Instructions for the task
Format the items below as a two-column CSV with the columns "instruction" and "target". Cover only the span from the line holding "You are a computer-use" through the end of the items, inclusive, with one row per item: its text in one quoted field and its answer in another, with line breaks turned into spaces.

** Begin Given information **

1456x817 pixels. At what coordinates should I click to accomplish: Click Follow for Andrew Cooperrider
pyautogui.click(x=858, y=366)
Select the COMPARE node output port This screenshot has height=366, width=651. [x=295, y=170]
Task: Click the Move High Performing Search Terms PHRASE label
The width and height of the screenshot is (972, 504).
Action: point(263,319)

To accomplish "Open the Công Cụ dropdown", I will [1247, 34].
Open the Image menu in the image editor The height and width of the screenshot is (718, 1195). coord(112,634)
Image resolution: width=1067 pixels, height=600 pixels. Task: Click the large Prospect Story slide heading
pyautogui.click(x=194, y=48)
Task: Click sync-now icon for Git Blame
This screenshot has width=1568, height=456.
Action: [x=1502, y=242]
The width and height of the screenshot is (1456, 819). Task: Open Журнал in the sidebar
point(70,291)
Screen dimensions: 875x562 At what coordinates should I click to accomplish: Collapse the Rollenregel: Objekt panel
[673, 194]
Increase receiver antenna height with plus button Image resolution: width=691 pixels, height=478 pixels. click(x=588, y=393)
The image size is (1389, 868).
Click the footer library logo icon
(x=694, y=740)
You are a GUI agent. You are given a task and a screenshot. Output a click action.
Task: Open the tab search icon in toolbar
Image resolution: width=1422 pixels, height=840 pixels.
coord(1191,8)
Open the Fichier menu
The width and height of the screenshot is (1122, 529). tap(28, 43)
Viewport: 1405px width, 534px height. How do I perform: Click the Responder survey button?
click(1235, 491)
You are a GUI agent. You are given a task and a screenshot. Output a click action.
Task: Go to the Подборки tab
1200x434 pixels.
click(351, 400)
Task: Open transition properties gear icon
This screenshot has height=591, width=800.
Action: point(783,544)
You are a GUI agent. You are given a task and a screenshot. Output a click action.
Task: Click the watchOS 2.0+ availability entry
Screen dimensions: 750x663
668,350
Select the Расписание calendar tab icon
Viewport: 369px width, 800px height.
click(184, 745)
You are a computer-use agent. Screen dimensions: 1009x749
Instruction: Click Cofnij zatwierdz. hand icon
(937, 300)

** End Given information **

Completed exercise
instruction,target
"You are a computer-use agent. Screen dimensions: 1009x749 Instruction: Click Cofnij zatwierdz. hand icon","(937, 300)"